→ **EXERCISE TASK**
In the lines below, swap every "webpages" for "web pages" and leave everything else untouched.

Data items:
··········

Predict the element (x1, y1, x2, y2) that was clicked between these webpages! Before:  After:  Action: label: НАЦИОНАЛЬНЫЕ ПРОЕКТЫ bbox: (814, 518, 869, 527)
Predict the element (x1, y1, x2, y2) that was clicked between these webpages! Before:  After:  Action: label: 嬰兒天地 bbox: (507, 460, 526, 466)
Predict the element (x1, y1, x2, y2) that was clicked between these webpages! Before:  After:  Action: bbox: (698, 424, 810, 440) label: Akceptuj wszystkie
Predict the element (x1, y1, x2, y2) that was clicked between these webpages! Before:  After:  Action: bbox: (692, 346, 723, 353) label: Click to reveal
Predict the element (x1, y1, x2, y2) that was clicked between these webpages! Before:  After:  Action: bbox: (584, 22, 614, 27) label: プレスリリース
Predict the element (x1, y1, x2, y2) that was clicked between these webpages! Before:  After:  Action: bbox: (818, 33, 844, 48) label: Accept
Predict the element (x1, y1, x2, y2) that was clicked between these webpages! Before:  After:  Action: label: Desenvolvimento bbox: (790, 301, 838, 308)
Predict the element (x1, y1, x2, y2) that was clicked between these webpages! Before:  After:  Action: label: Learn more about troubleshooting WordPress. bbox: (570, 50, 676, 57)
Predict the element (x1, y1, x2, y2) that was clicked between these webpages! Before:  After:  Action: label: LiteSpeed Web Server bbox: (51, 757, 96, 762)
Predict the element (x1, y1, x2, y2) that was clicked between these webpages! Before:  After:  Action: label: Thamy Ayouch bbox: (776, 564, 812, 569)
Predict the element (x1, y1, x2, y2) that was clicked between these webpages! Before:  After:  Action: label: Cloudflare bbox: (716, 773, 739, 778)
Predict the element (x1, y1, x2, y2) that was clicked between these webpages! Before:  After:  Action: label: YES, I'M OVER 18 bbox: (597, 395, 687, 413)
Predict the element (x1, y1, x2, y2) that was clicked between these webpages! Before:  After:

··········

→ **EXPECTED OUTPUT**
Predict the element (x1, y1, x2, y2) that was clicked between these web pages! Before:  After:  Action: label: НАЦИОНАЛЬНЫЕ ПРОЕКТЫ bbox: (814, 518, 869, 527)
Predict the element (x1, y1, x2, y2) that was clicked between these web pages! Before:  After:  Action: label: 嬰兒天地 bbox: (507, 460, 526, 466)
Predict the element (x1, y1, x2, y2) that was clicked between these web pages! Before:  After:  Action: bbox: (698, 424, 810, 440) label: Akceptuj wszystkie
Predict the element (x1, y1, x2, y2) that was clicked between these web pages! Before:  After:  Action: bbox: (692, 346, 723, 353) label: Click to reveal
Predict the element (x1, y1, x2, y2) that was clicked between these web pages! Before:  After:  Action: bbox: (584, 22, 614, 27) label: プレスリリース
Predict the element (x1, y1, x2, y2) that was clicked between these web pages! Before:  After:  Action: bbox: (818, 33, 844, 48) label: Accept
Predict the element (x1, y1, x2, y2) that was clicked between these web pages! Before:  After:  Action: label: Desenvolvimento bbox: (790, 301, 838, 308)
Predict the element (x1, y1, x2, y2) that was clicked between these web pages! Before:  After:  Action: label: Learn more about troubleshooting WordPress. bbox: (570, 50, 676, 57)
Predict the element (x1, y1, x2, y2) that was clicked between these web pages! Before:  After:  Action: label: LiteSpeed Web Server bbox: (51, 757, 96, 762)
Predict the element (x1, y1, x2, y2) that was clicked between these web pages! Before:  After:  Action: label: Thamy Ayouch bbox: (776, 564, 812, 569)
Predict the element (x1, y1, x2, y2) that was clicked between these web pages! Before:  After:  Action: label: Cloudflare bbox: (716, 773, 739, 778)
Predict the element (x1, y1, x2, y2) that was clicked between these web pages! Before:  After:  Action: label: YES, I'M OVER 18 bbox: (597, 395, 687, 413)
Predict the element (x1, y1, x2, y2) that was clicked between these web pages! Before:  After:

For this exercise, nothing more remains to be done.